As we learn, Fear Talk is not inevitably fear talk. ‘There’s a twist to it, because the title track is actually a love song’, Ronald says. ‘Once it ended up on the album and we decided to make it the title track, the term instantly became incredibly charged with meaning. It’s exciting that the term is able to associate and link so many different layers.’ It turns out that creating the album meant not only overtaking inhibitions, but finding a way to work together in a changed setup following the release of the Tides EP, explains Dennis Hofmann. ‘After we had managed to arrange those tracks live, we found ourselves in a new situation – I was suddenly part of the creative process.’ However, their first attempt to write songs together as a three-piece in a studio was unfruitful as Ronald recounts: ‘It completely escalated and didn’t function at all – we only wrote one song there. We soon realized that communication becomes so strong that we become inhibited and unable to be creative.’

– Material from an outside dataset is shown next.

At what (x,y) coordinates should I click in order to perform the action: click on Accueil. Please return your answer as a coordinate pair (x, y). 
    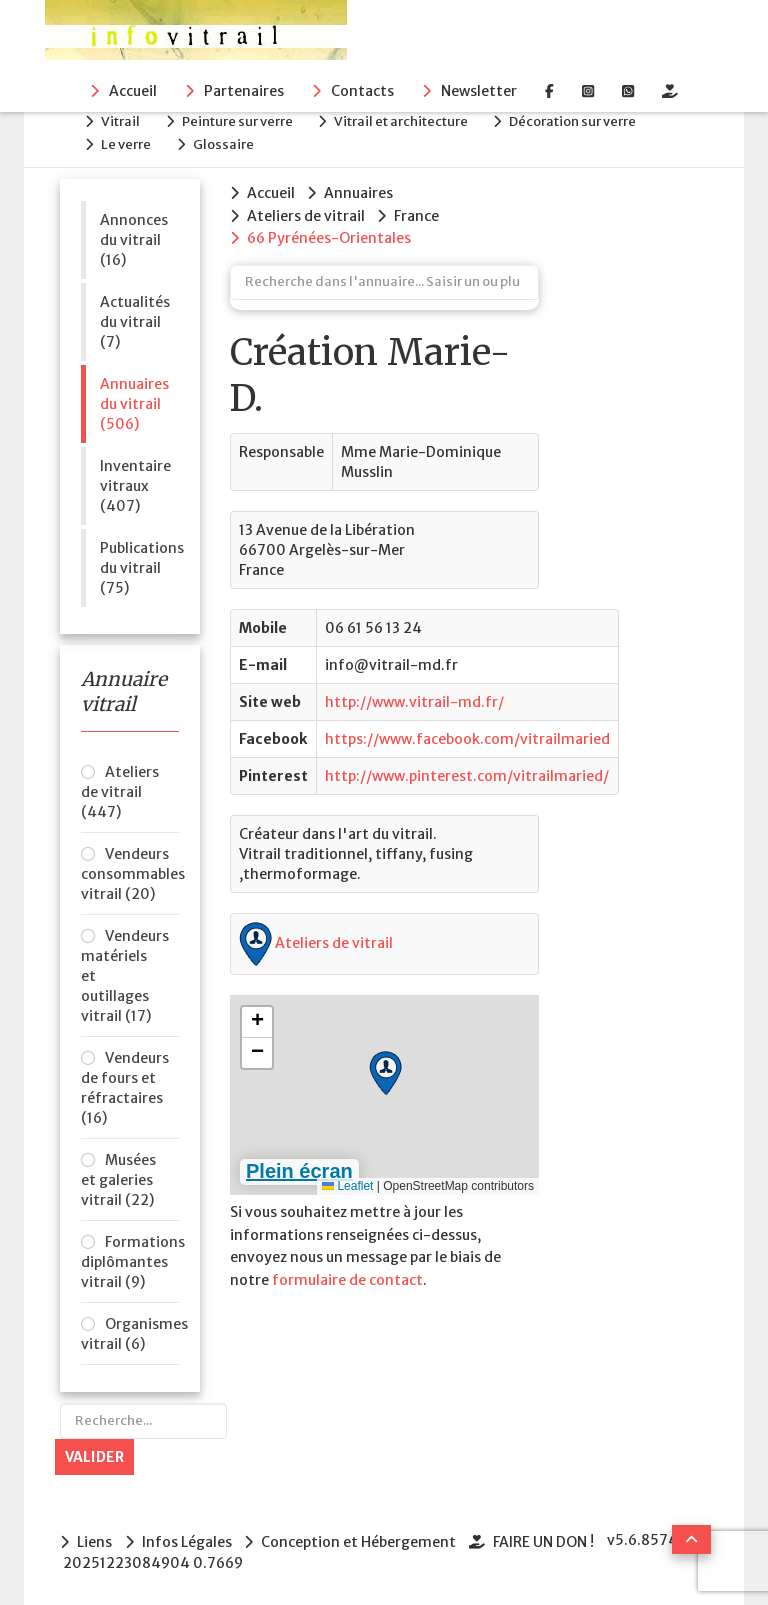
    Looking at the image, I should click on (133, 91).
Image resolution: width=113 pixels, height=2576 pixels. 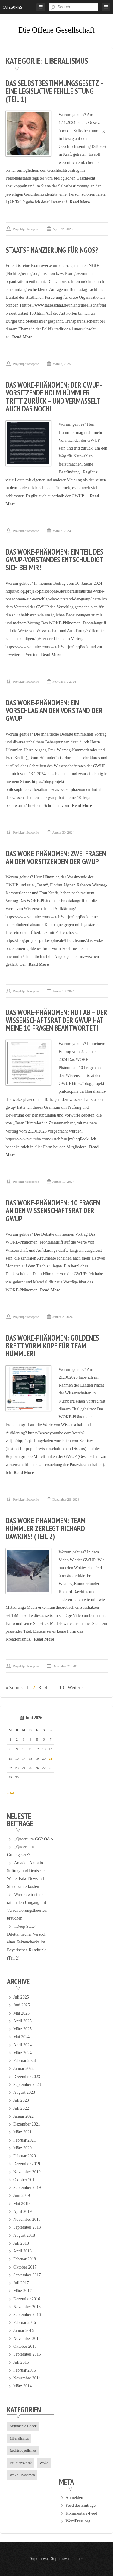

Overcoming one’s inhibitions

The solution, according to Ronald, was to work separately and flesh out ideas until they are ready to be heard by the others. ‘That alleviates the pressure and the feeling of being pent-up while at the same time forcing you to work hard on it. Such a kind of distance is very important to me.’ This kind of workflow soon became the defining characteristic of the production process. ‘We seldom worked on the album all together, but of course we always had the material of the others’, explains Marin. ‘One of us did something with our producer, then somebody else came on board. This necessarily focussed our communication on the musical aspect. We were confronted with what others had done and tried to find an answer to it.’

‘What was central to the recordings was allowing ourselves to speak as musicians. We didn’t map out everything beforehand, but rather tried to play as it comes natural to us in the moment. We did try to incorporate jam aspects, but of course that occurs within this corset of computers and backing tracks we have.’ (Ronald)

Producer Marvin Horsch played a vital part in the process, pushing the members of Xul Zolar to both leave their comfort zone and trust their instinct as musicians. ‘We all come from entirely different genres, yet still we tried to use what came from within ourselves but wouldn’t necessarily be associated with this kind of music’, Dennis Hofmann explains. With Horsch’s assistance, the band consecutively peeled down layers, opting for more prominent individual parts rather than a dense mosaique of sounds – a process that didn’t come without its own challenges. ‘There was indeed resistance during the production of the album that needed to resolve itself and which was different from the EP’, Ronald recounts.

‘The EP was about pushing all elements as far as possible into the background and conceal them, to make them merge into a complete equality of all elements. With the album, it was resolved by Marvin sometimes forcing us to concentrate on our performances – such as trying to get me to sing properly, for instance.’ (Ronald)

Listening to the record gives the impression that Fear Talk did indeed alleviate some of the concerns the band had harboured beforehand. What is more, it seems like it also gave answers to questions that occurred before and during the production of the album: ‘What is Xul Zolar all about, what are we good at, which of our skills make sense in combination with the others?’ And according to Ronald, he too saw a radical change taking place: ‘It was letting go of a paradigm: of trying to reduce a song as much as possible to a set of few melodic and harmonic elements and attempting to recreate the moment of a chorus in every minute of a song.’ Instead, Xul Zolar were finally following the flow. ‘During the creative process we noticed that these songs are becoming more and more band-like and this is where it unconsciously leads to’, Dennis Hofmann concludes. ‘We took it from there and said ‘this is happening, we need to push it further’.’ And so they did.